Keywords:succession rights, non-traditional family member, licensee holdover proceeding
Court:
Civil Housing Court, Bronx County
Judge:
Hon. Howard Malatsky
Date:
February 21, 2001
Citation:
NYLJ, page 25, col 6
Referred Statutes:
24 CFR 982.551
Summary:
The subject apartment was leased pursuant to a HUD-administered 8 housing program between 12/91 and 8/00 to Alfonso Perez who is deceased. The subsidy remained in effect so long as Mr. Perez was a tenant in the subject apartment and required yearly recertifications. In 1995 tenant Corbett began to reside with Mr. Perez in the capacity of his home health attendant. At some point, tenant Corbett and Mr. Perez developed a personal relationship however, during the time she occupied the apartment she was listed on Mr. Perez's recertifications as "live-in attendant." On the 2000 recertification tenant listed herself as "spouse." Landlord rejected the lease before it took effect.

At trial, tenant denied an employer/employee relationship but was unable to produce any bank statements, utility bills, etc. evidencing that she resided in the apartment. Tenant Corbett and Mr. Perez were never married. Tenant's attorney argues that tenant should be deemed a "non-traditional family member" pursuant to the test articulated in Braschi v. Stahl. Landlord claims that Braschi does not apply because the apartment is not subject to rent control or rent stabilization.

The Court of Appeals held in Evans v. Franco that Federal law controls and the issue is whether or not the tenant is entitled to continuation of the subsidy under federal law.

The apartment at issue is operated by landlord pursuant to agreement with HUD. The federal regulations are contained in 24CFR 982.551 which provides, "the family must request HA approval to add any other family member as an occupant of the unit. No other person... may reside in the unit (except for a foster child or live in aide as provided in paragraph (h)(4) of this section)."
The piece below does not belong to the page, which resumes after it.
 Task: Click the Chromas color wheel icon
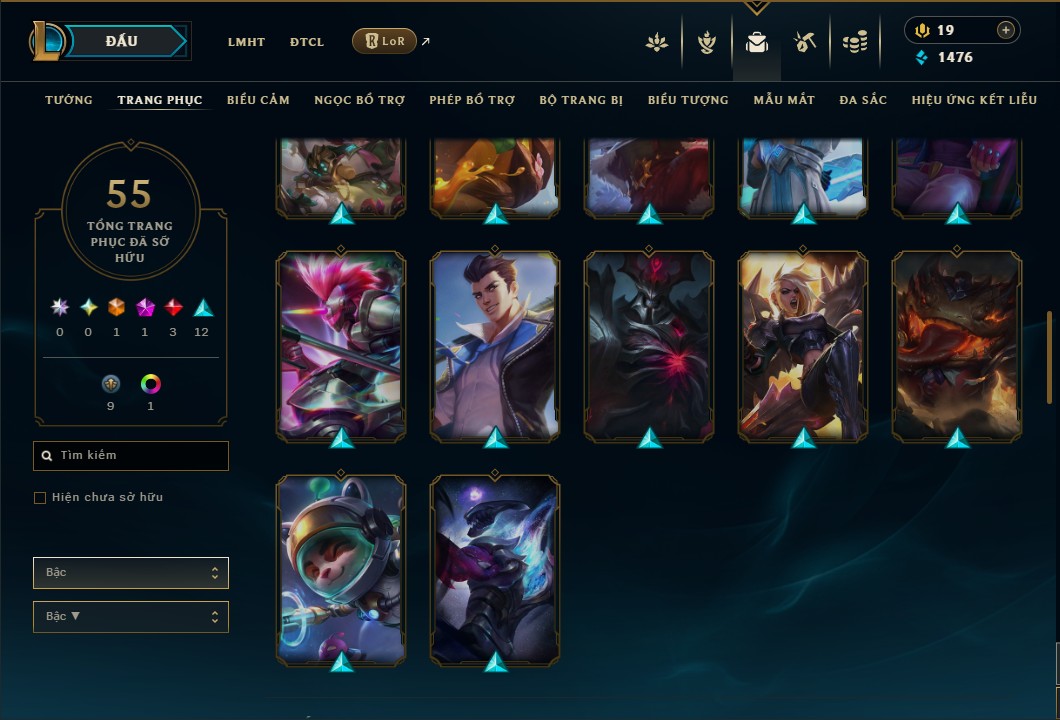(150, 384)

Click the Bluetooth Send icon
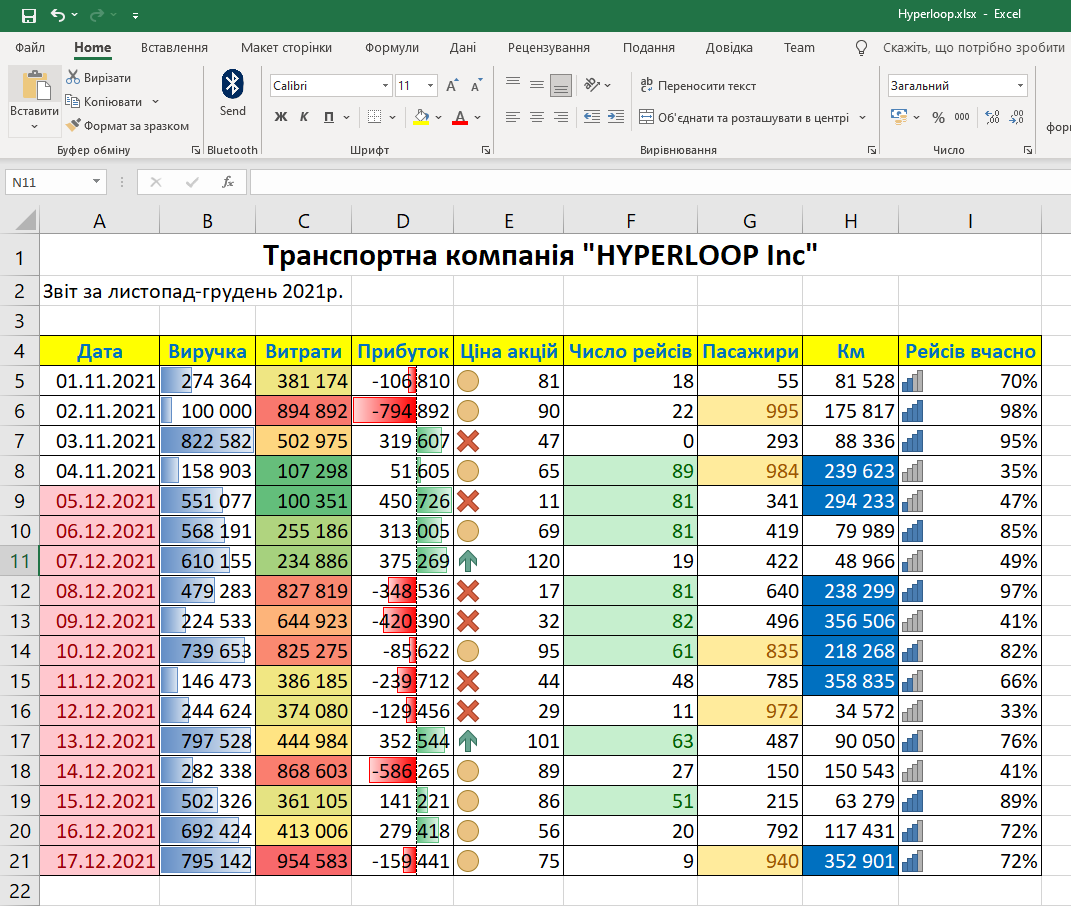click(232, 84)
With regard to live in aides, the HUD public housing occupancy handbook states, "A care attendant would not be listed on the lease and could not become a family member for continued occupancy purposes. The income of a care attendant would not be counted in determining the family's income."

The Court states that the clear language of the regulation indicates that home aides are a "separate class of occupants from 'family members'." However, in this case tenant states that there exists a question of fact as to the true nature of tenant's relationship with the decedent. Tenant makes a three-part argument: (1) she meets the Braschi criteria for succession rights as a "non-traditional family member" (2) Federal law does not preempt applying Braschi (3) The holding in Evans v. Franco is not to the contrary.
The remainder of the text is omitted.